For IV Meds, Medicare Forces Costlier Hospital Trip

Most insurers cover infusion treatments in the home. Medicare does not. iStockphoto.com hide caption
If you had to sit for an hour a day while you got an intravenous infusion of medication, would you rather be in the hospital — or at home? There's no argument among doctors that many intravenous medications can be safely infused at home. And at home, patients aren't exposed to hospital germs. So-called infusion therapy is cheaper when administered at home, and most health insurance policies pay for it. But not Medicare.
Now, however, several lawmakers are trying to change that with legislation that would require Medicare to pay for the at-home treatment.
Pushing For Less Costly, More Comfortable Treatment
Infusion therapy is used to treat conditions such as infections, gastrointestinal disorders, arthritis and some cancers. Administered drugs include antibiotics, painkillers and chemotherapy. Around 30 years ago, companies developed pumps, tubing and other equipment simple enough that intravenous treatments could be given in homes.

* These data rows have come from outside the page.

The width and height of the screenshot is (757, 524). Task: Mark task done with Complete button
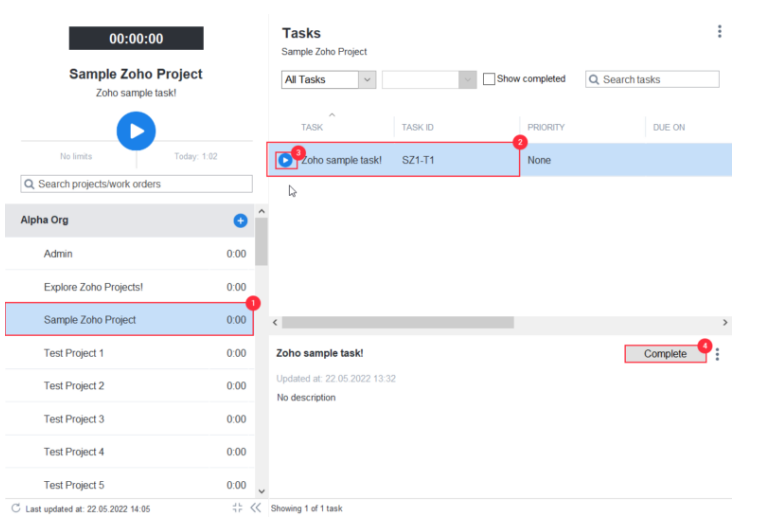[665, 354]
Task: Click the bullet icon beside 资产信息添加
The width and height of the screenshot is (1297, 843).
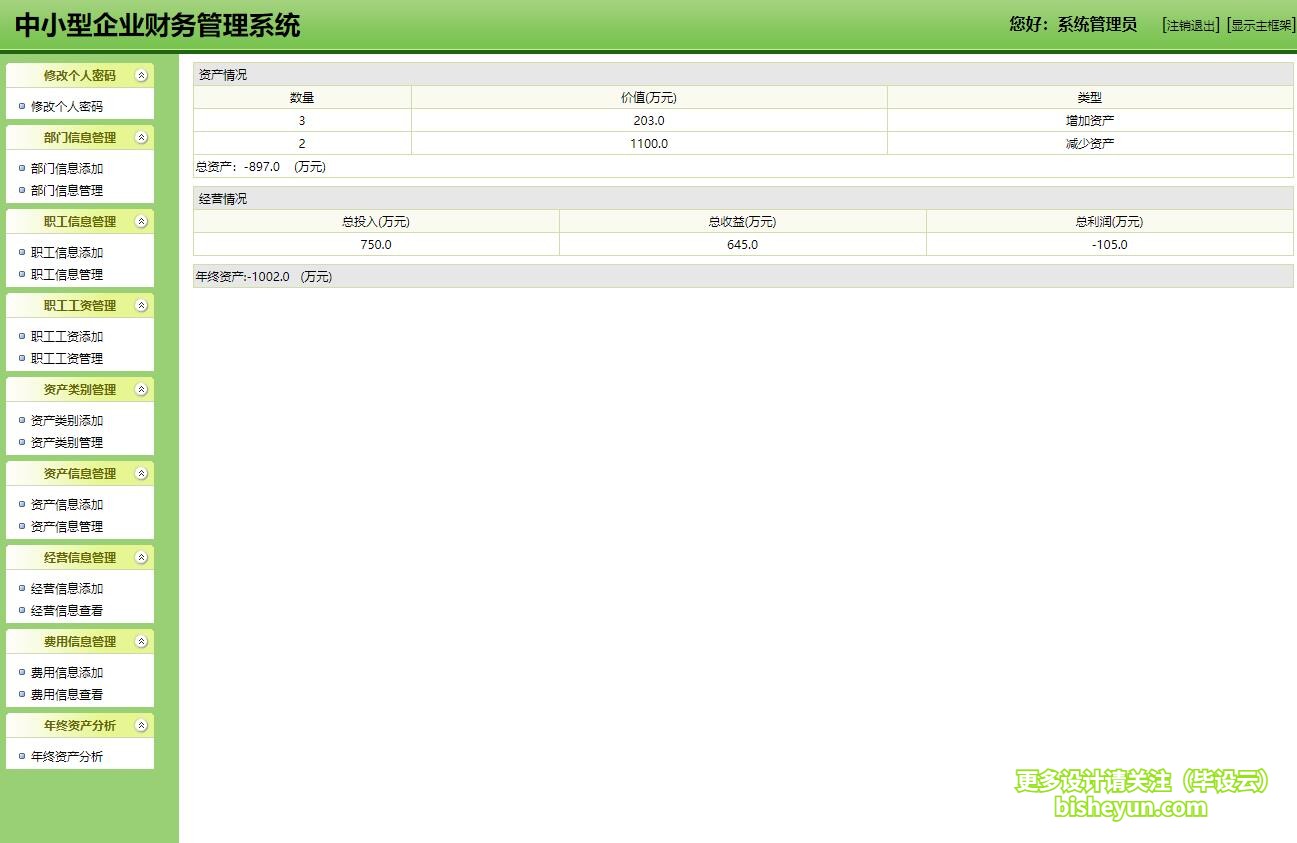Action: (x=22, y=505)
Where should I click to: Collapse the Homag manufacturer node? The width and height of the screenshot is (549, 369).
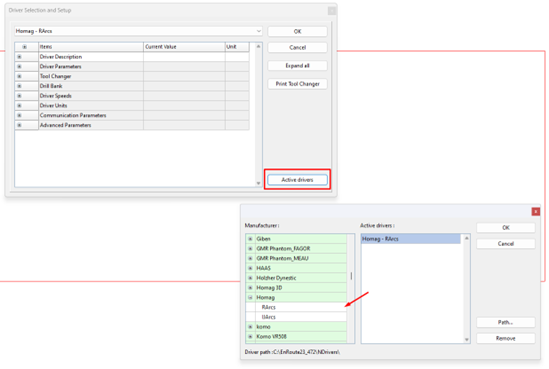(250, 298)
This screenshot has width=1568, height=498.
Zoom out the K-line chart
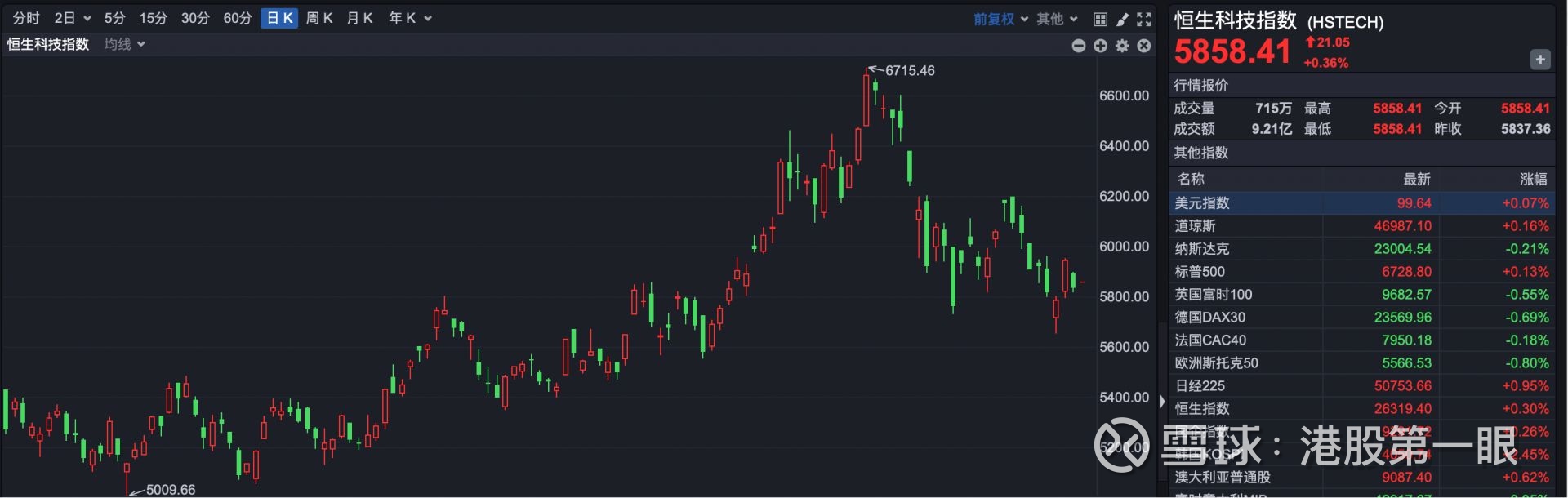(x=1079, y=46)
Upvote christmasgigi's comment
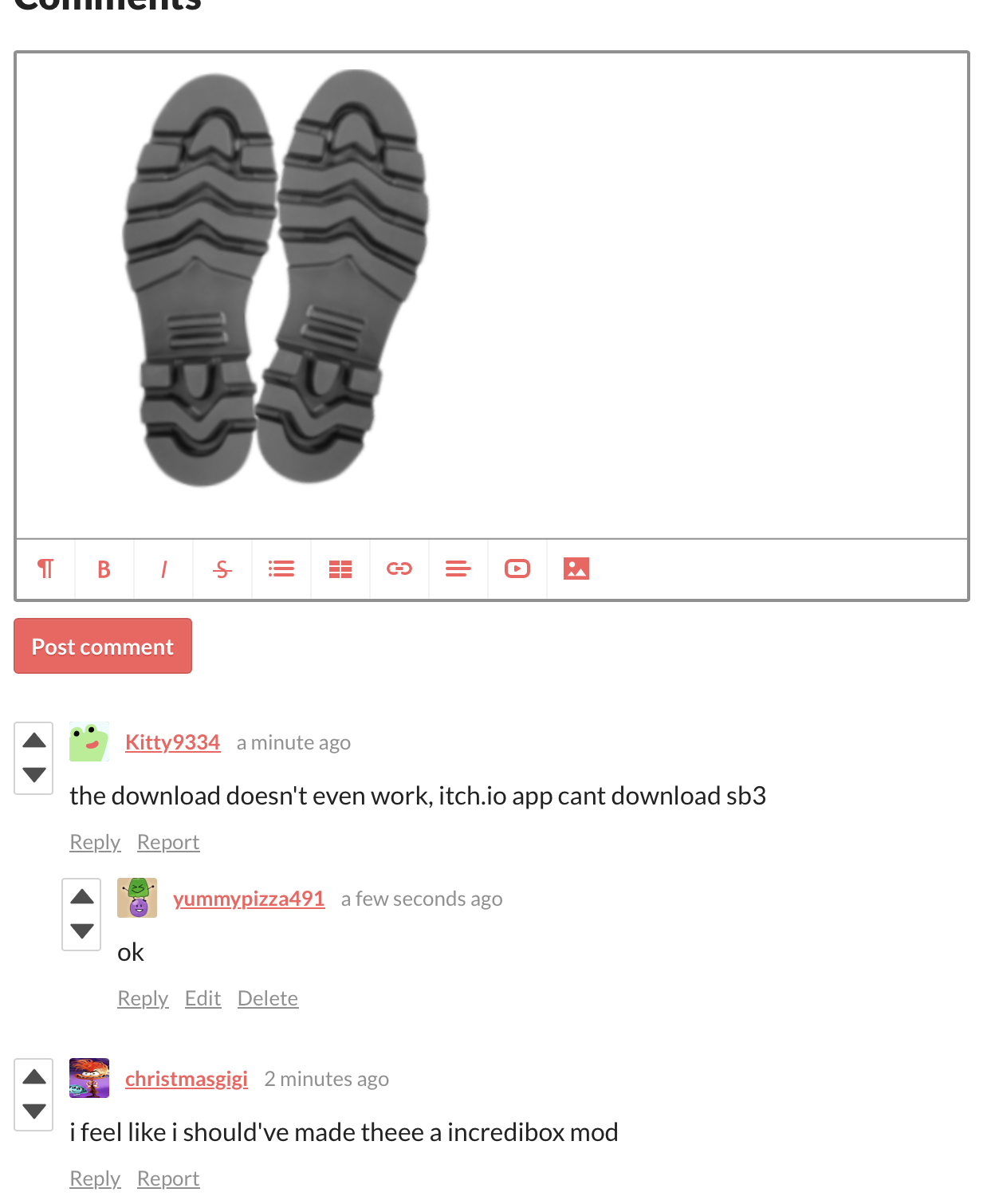Image resolution: width=983 pixels, height=1204 pixels. click(34, 1077)
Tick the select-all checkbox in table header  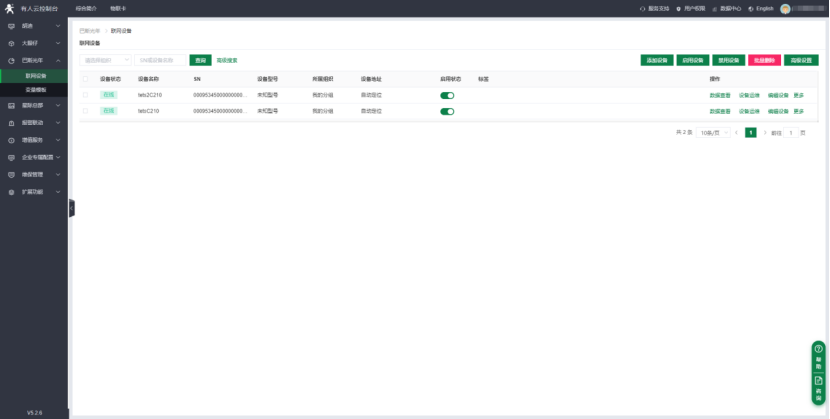[x=85, y=78]
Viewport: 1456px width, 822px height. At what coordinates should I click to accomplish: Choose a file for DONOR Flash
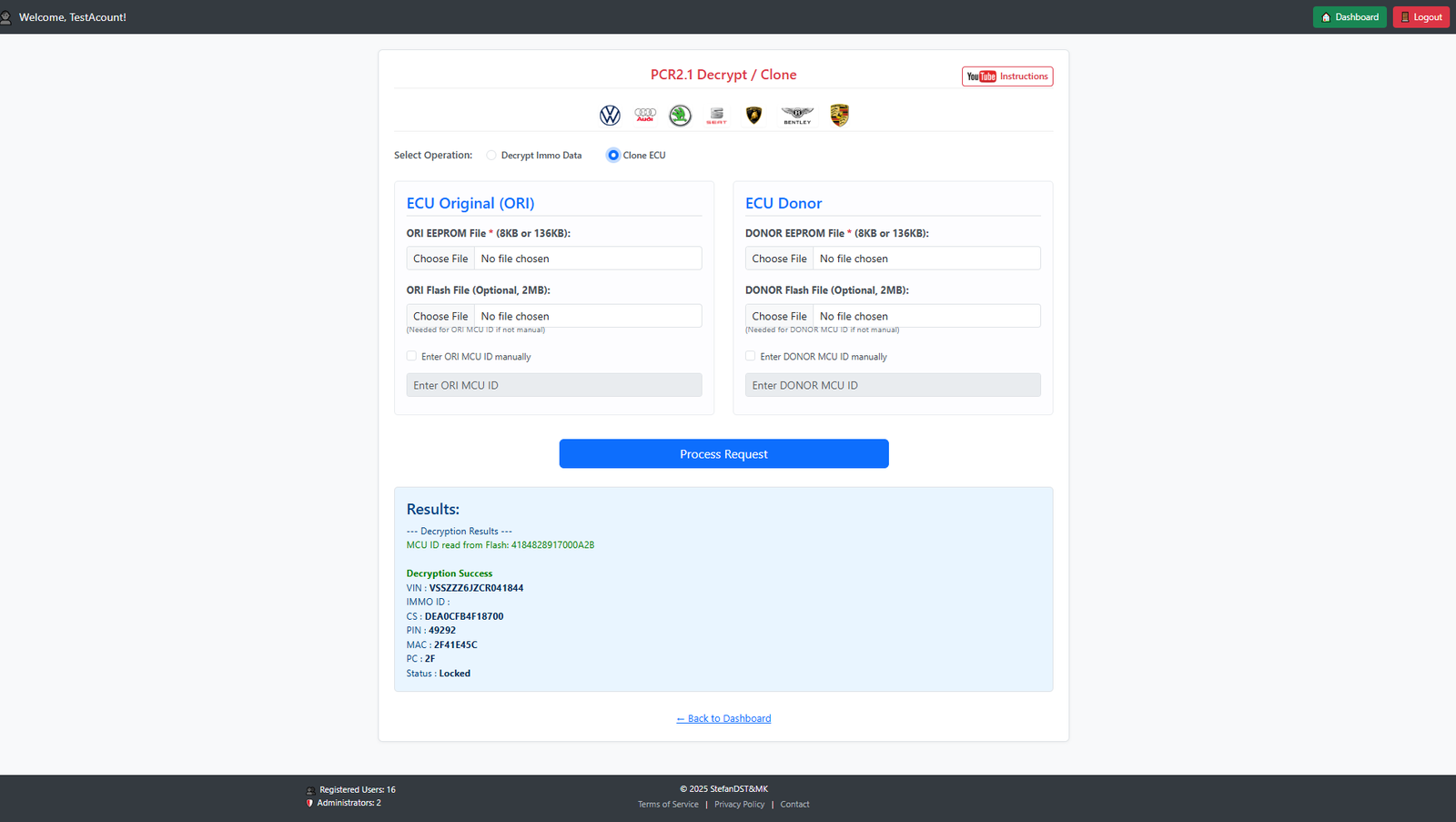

And insurance companies began paying. But Medicare has yet to come on board.
"Not only is this a hardship for patients and families," says Sen. Blanche Lincoln (D-AR), "but it adds to Medicare costs." Hospitalization costs $1,500 or more a day, while home-infusion therapy costs at most a few hundred dollars a day. Lincoln has two Republican co-sponsors behind a bill that would require Medicare to cover at-home treatment.
On the House side, Eliot Engel (D-NY) has also sponsored legislation. "Current Medicare coverage is illogical and incomplete," he says.
Making Do In The Meantime
Nancy Helms, 72, found herself caught last winter. She needed intravenous antibiotics for an infected toe. Medicare would pay only if she were in the hospital or went to the hospital as an outpatient. So every day for several weeks she and her husband went to the hospital, even though Helms was weak from heart failure, and her husband, who had emphysema, had to drag his oxygen tank around.
"For weeks I had to go," says Helms. "Every morning I dragged myself out of bed. I don't know exactly how I did that, to tell you the truth. Some mornings I would just as soon have died, I think."
No one from the Center for Medicare and Medicaid Services, which runs Medicare, would comment on the record, because of the pending legislation. Sean Tunis, former chief medical officer for Medicare, says, "It certainly seems if someone is ready to go home, and all they need is [home infusion], it would make way more sense for Medicare to pay."
The problem is, Medicare can't just add a benefit on its own. "Medicare doesn't have the legal authority," Tunis says.
Sponsors are waiting for an analysis by the Government Accountability Office that is expected to show the benefits of home infusion. Meanwhile, people like Helms will have to wait.